= Emőke Baráth =

Hungarian soprano (born 1985)

Emőke Baráth (born November 21, 1985) is a Hungarian soprano. She began her musical studies in Gödöllő, majoring in piano and cello, and then continued harp and vocal studies at the King St. Stephen's Secondary School of Music in Budapest.

She began her singing studies under the direction of József Hormai. Her teacher at the Liszt Ferenc University of Music (2007-2012) was Júlia Pászthy, and in the 2011/2012 academic year she also graduated from the Florence Conservatory, where she was a student of Leonardo de Lisi. She participated in the master classes of Barbara Bonney, Kiri Te Kanawa, Éva Marton, Klára Kolonits, Nancy Argenta, Masaaki Suzuki, Alfred Brendel, Ferenc Rados, Sylvia Sass, Deborah York, Nicholas Clapton and Andrea Meláth.

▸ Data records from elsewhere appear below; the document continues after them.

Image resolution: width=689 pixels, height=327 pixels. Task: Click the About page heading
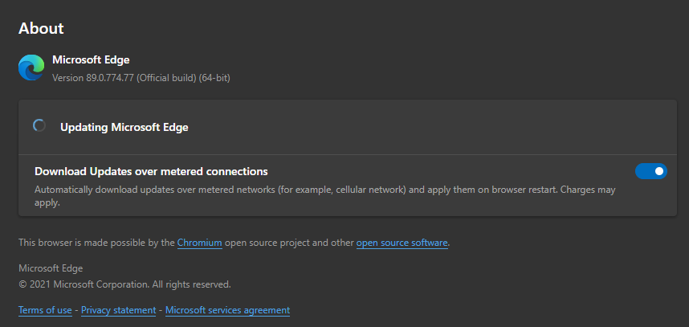tap(41, 29)
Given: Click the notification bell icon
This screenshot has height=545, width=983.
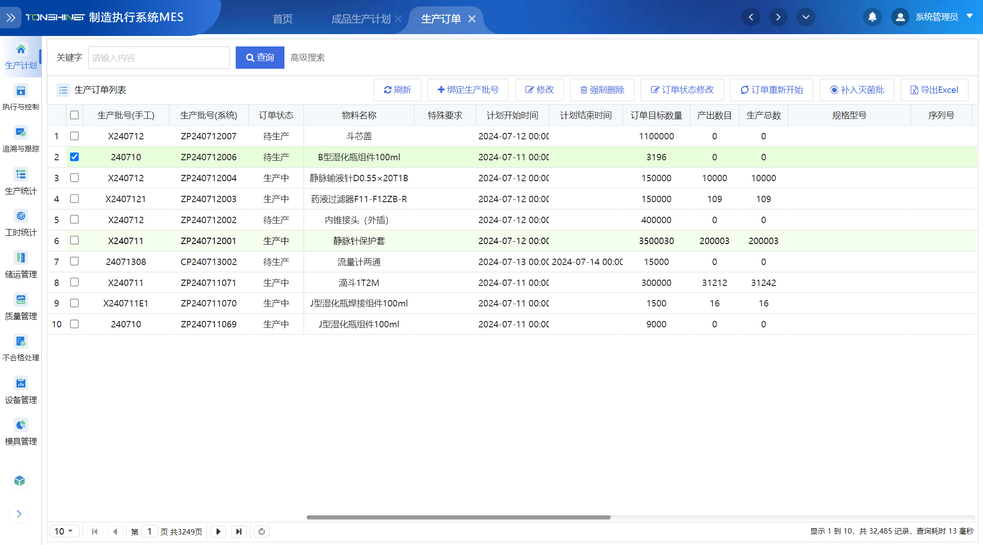Looking at the screenshot, I should pyautogui.click(x=872, y=17).
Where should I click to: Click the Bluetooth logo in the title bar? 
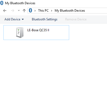coord(2,3)
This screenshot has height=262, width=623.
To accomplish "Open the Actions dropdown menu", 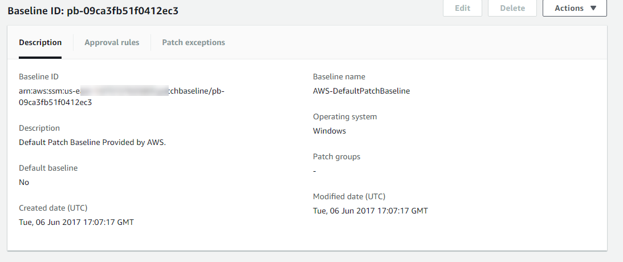I will click(575, 9).
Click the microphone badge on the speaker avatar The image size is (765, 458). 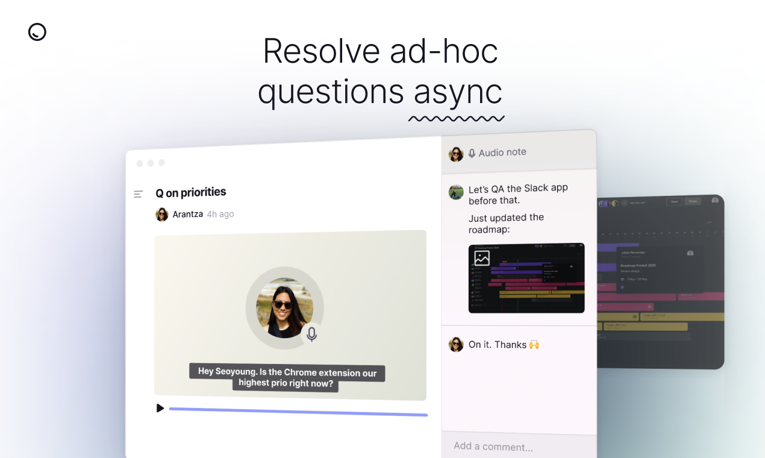(311, 334)
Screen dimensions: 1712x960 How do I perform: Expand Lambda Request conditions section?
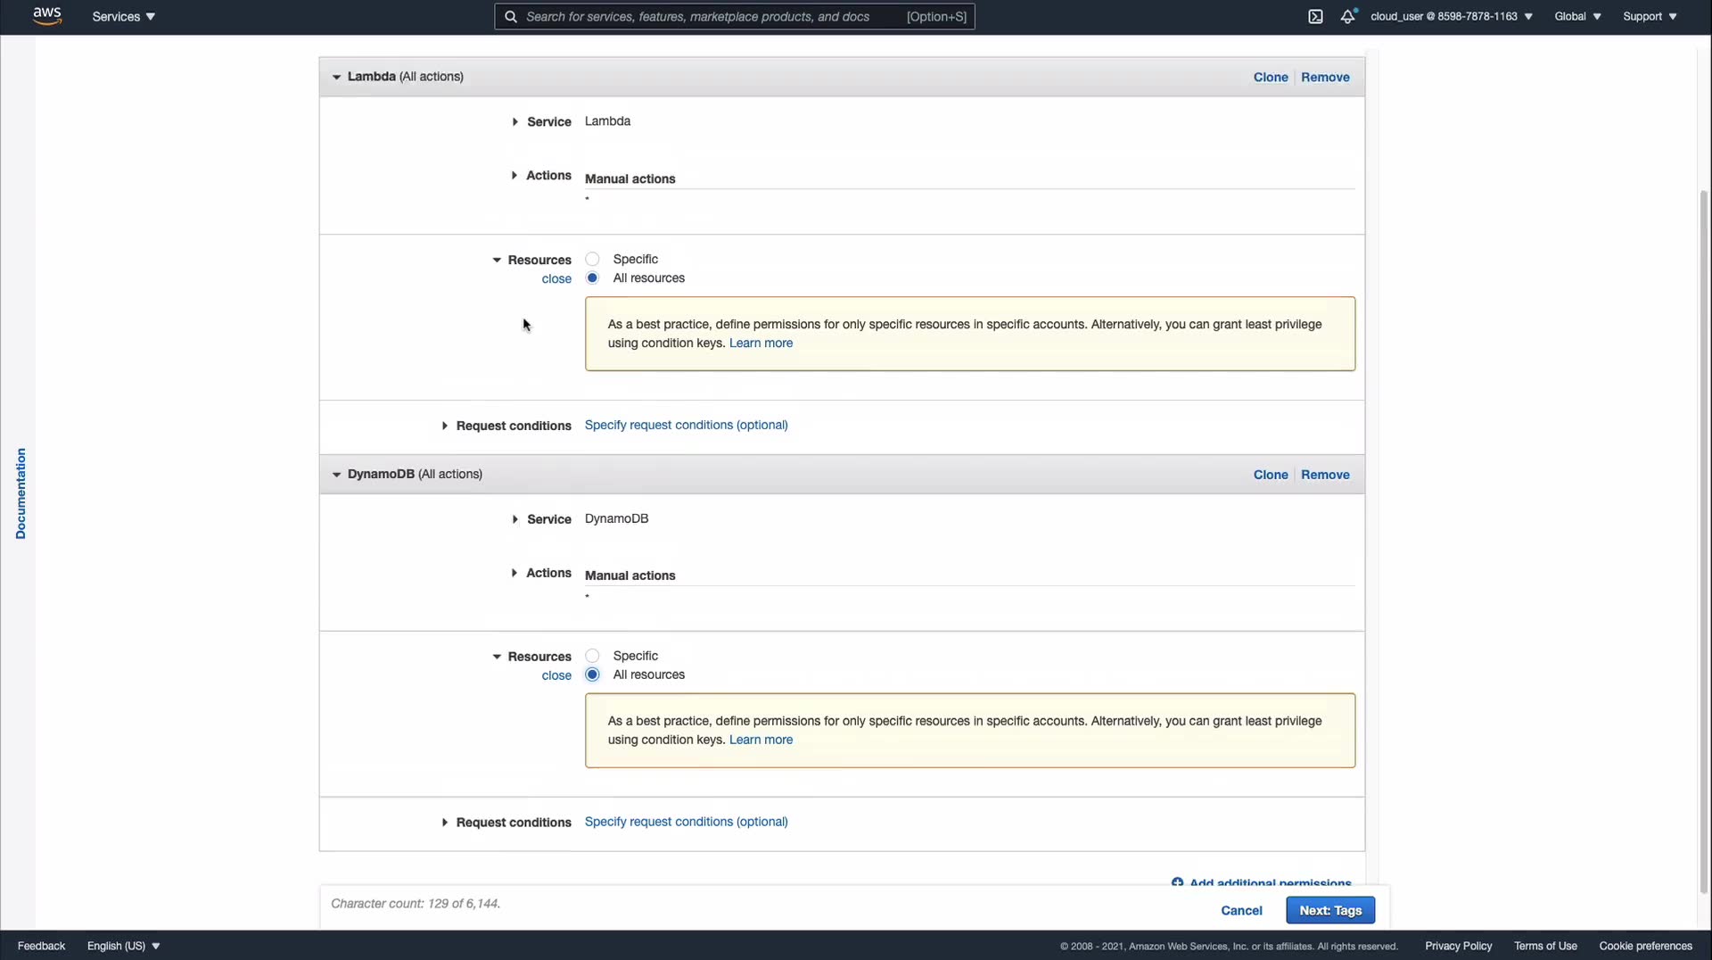[x=444, y=426]
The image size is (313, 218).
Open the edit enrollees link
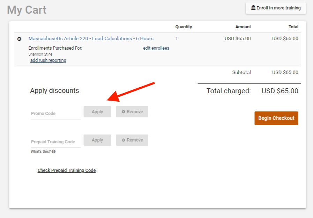point(156,48)
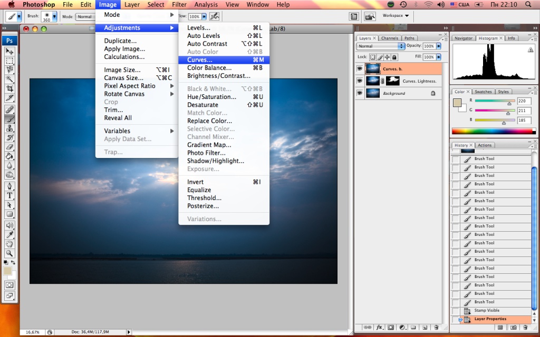Screen dimensions: 540x337
Task: Choose the Paint Bucket tool
Action: (9, 156)
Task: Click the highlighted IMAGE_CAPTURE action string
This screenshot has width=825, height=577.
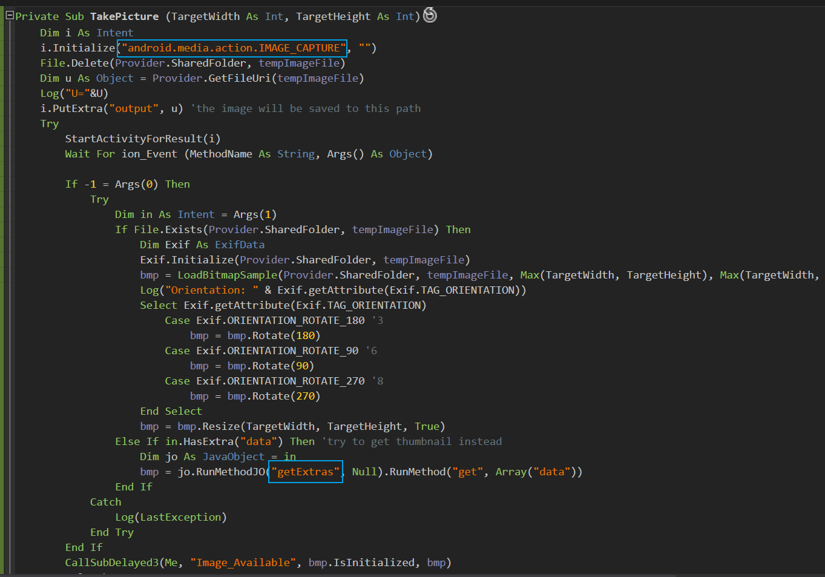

Already at the beginning of her career, Baráth gained many national and international recognitions. Among other things, she won third place at the Antonín Dvořák International Singing Competition in Karlovy Vary. In 2011, she won First Prize at the Second International Singing Competition for Baroque Opera in Innsbruck, as well as the Grand Prix of the Verbier Festival. In addition, Baráth's work was recognized with the Hungarian Junior Prima Award in 2011.

Baráth is particularly known for the title roles of Cavalli operas, Elena with Leonardo García Alarcón 2013, and Hipermestra at the Glyndebourne Festival for William Christie in 2017. In May 2018, she was signed to an exclusive recording contract with Erato. She is represented professionally by the French company Concerts Parisiens.